EXERCISE REQUIREMENTS:
Every line from the one containing "Where should I click to: Click" to the end of the records below, written out word for word, is the whole answer.

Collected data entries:
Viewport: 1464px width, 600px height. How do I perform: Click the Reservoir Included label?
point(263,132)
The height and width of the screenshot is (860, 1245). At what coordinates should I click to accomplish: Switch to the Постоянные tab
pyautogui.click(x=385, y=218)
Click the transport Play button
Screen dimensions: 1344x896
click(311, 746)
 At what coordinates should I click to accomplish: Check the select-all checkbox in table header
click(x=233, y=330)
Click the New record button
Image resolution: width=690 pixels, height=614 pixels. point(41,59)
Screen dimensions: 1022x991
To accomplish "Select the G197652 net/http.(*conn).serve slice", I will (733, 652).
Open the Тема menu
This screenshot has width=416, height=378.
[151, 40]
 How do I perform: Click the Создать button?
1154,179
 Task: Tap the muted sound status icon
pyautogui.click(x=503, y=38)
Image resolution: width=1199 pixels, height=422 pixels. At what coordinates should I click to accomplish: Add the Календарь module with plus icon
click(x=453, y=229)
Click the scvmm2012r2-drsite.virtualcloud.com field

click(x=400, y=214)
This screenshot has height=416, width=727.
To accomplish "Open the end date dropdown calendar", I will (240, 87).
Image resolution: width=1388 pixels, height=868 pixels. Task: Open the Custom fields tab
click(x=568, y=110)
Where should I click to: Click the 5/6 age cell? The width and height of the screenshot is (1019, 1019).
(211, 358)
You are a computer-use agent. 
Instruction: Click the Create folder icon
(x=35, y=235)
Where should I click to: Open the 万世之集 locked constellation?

RESPONSE FOR THIS EXERCISE:
Where should I click to: Click the 5/6 age cell? The width and height of the screenshot is (1019, 1019).
(211, 358)
You are a computer-use agent. 
Instruction: Click the Create folder icon
(x=35, y=235)
Where should I click to: Open the 万世之集 locked constellation?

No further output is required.